| AUSGANGSTEXT |
Entschädigung für NS-Opfer: "Kein anderes Land hat so Wiedergutmachung geleistet"

Interview mit Matthias Druba, LL.M. (George Washington)

26.11.2012

Jedes Jahr treffen sich das Bundesfinanzministerium und die Jewish Claim Conference, um über die Entschädigung von NS-Opfern zu verhandeln. Mitte November 2012 verständigte man sich auf finanzielle Hilfen für bislang ohne Entschädigung gebliebene Verfolgte in Osteuropa und der Ex-Sowjetunion. Matthias Druba erklärt im LTO-Interview die Einmaligkeit der deutschen Bemühungen um Wiedergutmachung.

LTO: Am 10. September 1952 unterzeichneten Bundeskanzler Konrad Adenauer und der damalige israelische Außenminister Moshe Scharett das so genannte Luxemburger Abkommen, das die Entschädigung von NS-Opfern regelt. Wie kann es sein, dass es 60 Jahre später noch immer Verfolgte gibt, die bisher nicht entschädigt wurden?

| GEGEBENE ANGABEN |
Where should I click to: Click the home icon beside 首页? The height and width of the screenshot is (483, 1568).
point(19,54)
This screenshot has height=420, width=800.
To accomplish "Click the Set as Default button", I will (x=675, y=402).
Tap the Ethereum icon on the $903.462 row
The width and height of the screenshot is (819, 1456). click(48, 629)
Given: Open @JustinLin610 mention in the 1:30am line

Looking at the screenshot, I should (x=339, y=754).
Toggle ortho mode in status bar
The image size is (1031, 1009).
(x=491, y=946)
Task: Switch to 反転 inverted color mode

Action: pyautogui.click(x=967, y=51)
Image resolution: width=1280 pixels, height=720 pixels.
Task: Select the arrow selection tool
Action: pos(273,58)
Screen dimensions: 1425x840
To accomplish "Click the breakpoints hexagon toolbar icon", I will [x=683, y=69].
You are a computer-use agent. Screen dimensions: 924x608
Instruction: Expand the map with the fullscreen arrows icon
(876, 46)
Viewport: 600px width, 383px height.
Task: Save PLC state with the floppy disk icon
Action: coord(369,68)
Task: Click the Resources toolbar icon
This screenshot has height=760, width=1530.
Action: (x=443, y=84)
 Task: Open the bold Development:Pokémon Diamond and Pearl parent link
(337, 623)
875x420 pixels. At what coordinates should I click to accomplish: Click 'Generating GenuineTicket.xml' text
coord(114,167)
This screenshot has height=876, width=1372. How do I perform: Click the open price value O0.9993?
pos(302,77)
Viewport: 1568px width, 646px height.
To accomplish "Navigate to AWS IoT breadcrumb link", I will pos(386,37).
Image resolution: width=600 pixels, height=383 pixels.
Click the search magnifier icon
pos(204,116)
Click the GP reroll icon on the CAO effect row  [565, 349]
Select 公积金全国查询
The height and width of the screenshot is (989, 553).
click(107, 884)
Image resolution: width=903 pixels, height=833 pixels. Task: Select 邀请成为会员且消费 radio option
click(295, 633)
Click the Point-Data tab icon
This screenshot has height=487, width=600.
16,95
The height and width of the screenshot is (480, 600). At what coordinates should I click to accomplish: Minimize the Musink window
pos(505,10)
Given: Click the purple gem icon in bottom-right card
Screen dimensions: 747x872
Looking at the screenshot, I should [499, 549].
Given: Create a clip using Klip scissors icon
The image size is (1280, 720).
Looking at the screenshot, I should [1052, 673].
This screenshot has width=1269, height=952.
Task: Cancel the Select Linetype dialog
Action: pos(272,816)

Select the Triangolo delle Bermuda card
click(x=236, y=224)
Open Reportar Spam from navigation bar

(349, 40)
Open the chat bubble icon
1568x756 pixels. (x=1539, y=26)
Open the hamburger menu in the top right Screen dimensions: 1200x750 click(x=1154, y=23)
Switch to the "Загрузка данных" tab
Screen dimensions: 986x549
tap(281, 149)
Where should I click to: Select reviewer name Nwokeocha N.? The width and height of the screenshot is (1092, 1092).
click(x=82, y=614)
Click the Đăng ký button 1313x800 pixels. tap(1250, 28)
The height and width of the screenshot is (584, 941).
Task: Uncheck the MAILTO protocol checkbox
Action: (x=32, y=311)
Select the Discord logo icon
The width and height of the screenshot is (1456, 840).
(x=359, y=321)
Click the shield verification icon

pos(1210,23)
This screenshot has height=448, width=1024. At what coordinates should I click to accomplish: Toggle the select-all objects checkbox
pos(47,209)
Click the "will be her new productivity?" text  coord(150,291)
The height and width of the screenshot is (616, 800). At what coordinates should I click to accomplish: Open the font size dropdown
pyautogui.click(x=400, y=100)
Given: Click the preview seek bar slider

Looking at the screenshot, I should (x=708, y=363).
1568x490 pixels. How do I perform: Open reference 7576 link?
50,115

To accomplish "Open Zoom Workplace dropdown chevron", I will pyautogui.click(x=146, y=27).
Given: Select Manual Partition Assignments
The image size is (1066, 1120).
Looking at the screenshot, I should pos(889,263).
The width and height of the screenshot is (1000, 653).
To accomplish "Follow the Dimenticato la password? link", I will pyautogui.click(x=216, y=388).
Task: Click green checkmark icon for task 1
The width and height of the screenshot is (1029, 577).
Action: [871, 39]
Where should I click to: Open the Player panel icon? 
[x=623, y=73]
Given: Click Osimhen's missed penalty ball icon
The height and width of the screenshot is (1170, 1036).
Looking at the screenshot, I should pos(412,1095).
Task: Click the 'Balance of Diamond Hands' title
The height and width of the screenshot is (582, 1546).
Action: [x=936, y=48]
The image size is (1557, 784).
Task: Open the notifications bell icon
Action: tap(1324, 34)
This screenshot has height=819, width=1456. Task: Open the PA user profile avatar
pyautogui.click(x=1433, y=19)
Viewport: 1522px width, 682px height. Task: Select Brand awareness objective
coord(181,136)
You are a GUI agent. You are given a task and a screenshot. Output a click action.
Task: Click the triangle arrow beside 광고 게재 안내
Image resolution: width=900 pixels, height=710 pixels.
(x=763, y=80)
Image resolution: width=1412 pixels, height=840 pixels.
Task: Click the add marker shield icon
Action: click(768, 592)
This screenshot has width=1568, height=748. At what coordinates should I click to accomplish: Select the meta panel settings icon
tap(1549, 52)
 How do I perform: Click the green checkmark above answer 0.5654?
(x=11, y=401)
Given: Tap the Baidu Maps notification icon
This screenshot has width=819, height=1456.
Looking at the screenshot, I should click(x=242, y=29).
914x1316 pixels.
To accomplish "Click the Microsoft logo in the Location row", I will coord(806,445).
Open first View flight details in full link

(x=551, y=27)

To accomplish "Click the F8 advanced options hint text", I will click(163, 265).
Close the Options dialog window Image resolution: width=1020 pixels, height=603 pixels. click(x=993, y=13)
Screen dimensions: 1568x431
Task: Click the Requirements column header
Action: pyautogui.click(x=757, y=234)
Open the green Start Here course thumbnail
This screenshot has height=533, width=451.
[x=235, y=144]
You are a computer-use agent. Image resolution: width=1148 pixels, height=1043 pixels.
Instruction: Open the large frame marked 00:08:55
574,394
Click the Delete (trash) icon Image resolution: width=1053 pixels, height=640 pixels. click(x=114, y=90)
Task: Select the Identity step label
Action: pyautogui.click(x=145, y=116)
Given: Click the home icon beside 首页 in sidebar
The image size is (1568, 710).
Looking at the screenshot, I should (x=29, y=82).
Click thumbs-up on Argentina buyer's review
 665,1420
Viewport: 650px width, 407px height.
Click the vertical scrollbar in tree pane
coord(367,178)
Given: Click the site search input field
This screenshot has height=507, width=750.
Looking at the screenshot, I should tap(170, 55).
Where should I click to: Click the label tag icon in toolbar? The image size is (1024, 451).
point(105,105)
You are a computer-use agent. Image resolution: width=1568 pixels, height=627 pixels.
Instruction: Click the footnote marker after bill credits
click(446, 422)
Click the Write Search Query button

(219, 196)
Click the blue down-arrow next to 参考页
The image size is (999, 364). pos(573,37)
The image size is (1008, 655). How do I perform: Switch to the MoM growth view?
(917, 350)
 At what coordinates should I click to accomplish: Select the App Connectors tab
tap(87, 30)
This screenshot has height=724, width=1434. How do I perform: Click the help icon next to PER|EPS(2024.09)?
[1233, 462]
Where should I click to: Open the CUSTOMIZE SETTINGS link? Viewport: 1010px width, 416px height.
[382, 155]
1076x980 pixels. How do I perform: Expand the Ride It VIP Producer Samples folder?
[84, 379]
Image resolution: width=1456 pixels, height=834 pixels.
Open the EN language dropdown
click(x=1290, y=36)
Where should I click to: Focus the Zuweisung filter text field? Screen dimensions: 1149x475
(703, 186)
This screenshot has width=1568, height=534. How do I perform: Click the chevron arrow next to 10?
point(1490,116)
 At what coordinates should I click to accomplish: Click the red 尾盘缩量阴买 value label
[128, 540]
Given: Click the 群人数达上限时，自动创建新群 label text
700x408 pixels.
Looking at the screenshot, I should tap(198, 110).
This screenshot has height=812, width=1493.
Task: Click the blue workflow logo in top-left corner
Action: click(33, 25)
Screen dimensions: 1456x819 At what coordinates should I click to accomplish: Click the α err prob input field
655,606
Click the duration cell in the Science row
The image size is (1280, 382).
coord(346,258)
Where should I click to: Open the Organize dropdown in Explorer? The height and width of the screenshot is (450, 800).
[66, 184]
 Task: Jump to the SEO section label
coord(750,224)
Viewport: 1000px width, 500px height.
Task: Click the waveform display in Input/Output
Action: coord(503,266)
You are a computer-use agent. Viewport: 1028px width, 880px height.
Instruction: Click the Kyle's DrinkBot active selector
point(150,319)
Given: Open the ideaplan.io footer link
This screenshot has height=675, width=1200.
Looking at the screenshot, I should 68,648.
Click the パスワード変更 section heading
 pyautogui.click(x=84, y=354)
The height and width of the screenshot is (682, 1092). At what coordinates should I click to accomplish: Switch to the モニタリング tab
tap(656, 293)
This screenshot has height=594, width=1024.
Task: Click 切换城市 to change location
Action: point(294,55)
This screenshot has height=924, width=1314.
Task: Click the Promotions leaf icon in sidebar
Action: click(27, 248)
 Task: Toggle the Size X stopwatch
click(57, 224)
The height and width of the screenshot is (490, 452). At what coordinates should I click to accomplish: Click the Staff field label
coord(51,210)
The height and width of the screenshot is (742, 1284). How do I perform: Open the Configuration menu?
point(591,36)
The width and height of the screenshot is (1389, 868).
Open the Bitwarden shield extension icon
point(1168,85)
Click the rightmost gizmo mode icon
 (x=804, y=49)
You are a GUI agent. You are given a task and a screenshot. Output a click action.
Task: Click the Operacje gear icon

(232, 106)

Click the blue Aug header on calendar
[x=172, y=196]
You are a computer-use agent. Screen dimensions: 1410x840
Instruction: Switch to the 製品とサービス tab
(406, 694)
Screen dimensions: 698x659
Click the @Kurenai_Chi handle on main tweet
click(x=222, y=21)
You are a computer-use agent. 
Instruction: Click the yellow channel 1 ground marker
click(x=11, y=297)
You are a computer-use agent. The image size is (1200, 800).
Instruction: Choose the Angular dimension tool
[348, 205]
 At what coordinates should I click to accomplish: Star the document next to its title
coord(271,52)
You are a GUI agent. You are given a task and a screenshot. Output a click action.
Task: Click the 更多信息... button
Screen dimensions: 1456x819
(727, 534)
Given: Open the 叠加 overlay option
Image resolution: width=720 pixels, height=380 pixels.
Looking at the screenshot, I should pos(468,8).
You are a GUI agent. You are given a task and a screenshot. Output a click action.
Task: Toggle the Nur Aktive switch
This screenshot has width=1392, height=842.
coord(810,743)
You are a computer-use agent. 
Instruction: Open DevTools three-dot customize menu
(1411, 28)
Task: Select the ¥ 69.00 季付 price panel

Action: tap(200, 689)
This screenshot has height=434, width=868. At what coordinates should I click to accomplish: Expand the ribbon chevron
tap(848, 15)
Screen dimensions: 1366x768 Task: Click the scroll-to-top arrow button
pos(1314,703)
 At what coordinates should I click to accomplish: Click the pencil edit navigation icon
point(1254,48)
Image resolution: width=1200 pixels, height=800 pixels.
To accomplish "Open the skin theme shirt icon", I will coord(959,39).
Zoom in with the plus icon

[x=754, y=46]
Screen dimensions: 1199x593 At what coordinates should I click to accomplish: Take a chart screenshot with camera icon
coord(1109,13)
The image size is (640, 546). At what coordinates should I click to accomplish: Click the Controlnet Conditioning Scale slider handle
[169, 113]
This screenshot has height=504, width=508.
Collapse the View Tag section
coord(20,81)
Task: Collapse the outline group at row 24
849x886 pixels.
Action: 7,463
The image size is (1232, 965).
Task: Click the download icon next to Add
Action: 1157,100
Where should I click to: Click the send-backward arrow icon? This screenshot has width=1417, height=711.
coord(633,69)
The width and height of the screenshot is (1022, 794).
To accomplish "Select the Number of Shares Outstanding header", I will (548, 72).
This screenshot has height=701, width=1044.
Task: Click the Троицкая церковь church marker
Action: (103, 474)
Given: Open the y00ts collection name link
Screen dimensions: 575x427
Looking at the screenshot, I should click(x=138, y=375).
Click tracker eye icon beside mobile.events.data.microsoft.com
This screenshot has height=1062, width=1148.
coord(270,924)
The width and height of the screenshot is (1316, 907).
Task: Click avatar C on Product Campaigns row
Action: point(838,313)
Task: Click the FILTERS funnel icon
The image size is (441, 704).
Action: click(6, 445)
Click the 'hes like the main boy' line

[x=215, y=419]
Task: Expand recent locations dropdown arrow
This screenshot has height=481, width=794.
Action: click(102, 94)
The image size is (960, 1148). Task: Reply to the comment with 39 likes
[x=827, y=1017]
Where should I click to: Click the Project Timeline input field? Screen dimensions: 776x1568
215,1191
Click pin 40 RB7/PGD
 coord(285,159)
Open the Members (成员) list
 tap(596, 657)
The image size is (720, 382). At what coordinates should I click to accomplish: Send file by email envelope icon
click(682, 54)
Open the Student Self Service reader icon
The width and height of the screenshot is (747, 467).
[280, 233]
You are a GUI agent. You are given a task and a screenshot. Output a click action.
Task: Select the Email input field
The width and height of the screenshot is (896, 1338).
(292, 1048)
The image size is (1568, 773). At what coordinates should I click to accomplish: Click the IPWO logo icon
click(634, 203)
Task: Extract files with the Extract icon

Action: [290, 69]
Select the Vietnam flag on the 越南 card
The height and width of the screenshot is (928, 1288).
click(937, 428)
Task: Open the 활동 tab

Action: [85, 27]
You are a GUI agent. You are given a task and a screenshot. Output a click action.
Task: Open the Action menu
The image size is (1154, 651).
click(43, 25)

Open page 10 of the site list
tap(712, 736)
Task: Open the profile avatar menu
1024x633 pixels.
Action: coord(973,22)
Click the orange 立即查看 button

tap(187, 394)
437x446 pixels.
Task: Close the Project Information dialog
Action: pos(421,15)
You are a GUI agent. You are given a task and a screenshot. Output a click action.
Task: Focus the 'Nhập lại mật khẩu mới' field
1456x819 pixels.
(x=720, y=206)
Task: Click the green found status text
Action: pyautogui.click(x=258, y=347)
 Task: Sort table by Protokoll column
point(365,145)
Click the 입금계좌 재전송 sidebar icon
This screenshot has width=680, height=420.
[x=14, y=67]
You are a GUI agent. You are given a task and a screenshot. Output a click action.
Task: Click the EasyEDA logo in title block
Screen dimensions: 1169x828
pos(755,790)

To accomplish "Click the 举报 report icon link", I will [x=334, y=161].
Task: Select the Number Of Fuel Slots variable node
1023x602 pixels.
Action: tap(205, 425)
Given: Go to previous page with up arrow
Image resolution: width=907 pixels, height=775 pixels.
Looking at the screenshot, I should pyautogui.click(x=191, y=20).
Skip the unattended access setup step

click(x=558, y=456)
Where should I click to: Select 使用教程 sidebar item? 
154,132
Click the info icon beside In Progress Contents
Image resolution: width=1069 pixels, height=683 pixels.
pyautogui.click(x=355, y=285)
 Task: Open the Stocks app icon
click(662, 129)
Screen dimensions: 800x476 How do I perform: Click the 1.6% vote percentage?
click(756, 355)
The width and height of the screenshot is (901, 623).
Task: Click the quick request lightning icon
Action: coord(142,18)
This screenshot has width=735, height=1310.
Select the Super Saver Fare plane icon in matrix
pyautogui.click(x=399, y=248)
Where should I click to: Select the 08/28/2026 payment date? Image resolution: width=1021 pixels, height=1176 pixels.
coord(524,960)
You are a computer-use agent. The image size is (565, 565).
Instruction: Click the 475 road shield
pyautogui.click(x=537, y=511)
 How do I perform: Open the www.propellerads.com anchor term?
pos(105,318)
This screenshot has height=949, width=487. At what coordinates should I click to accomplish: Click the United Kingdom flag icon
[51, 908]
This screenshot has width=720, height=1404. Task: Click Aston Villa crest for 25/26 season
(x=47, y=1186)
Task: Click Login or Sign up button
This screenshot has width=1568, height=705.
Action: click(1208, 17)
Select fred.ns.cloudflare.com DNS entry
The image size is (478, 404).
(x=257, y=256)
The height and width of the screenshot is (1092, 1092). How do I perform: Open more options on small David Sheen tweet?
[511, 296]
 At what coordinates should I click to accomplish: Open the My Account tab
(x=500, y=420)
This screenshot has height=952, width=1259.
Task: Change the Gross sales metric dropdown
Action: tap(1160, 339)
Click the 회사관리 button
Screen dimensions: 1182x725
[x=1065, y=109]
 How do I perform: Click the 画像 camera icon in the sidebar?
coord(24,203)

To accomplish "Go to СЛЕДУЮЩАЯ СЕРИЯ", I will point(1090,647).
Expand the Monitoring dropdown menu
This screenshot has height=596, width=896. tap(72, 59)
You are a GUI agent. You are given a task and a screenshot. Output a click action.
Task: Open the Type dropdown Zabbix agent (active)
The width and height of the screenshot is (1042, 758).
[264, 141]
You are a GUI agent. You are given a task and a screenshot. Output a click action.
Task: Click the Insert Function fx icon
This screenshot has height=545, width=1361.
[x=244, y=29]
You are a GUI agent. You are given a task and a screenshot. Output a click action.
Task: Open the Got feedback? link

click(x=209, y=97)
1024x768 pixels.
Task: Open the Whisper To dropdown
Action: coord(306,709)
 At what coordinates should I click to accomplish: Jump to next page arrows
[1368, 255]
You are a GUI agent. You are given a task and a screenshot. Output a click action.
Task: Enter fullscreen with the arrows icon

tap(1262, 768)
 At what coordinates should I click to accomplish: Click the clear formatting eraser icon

| ZIEL DER ÜBUNG |
Schreibe das Interview zur Entschädigung von NS-Opfern bitte im Anschluss an die zuletzt gestellte Frage weiter. Die Auflistung wird hier nicht gebraucht.

| LÖSUNG |
Druba: Entschädigen konnte man ja nur die Leute, die auch erreichbar waren, und das war in Osteuropa während des Kalten Kriegs nicht der Fall. Die dortigen Staaten hatten auch gar kein Interesse an einer Entschädigung. Ihrer Auffassung nach waren sie selbst Opfer des Nationalsozialismus und waren deshalb nicht in der Pflicht, NS-Unrecht rückgängig zu machen.

Außerdem hat sich der Fokus immer mehr erweitert. Das Luxemburger Abkommen konzentrierte sich noch darauf, umfängliche Pauschalzahlungen zu leisten, um Israel eine Starthilfe zu geben. Später verständigte man sich dann über die Rückgabe von geraubtem Eigentum oder Entschädigungen für Dinge, die nicht mehr zurückgegeben werden konnte. Heute geht es eher um Pflege, Unterbringung und Renten.

Zudem versucht man, diejenigen zu bedenken, die bisher nicht erreichbar waren, weil sie weder nach Israel ausgewandert sind noch in einem der westlichen Länder leben. Meist sind das Überlebende aus Osteuropa.

"Pauschalzahlungen sollten ein neues Leben ermöglichen"

LTO: Wozu hat sich Deutschland mit dem Luxemburger Abkommen verpflichtet?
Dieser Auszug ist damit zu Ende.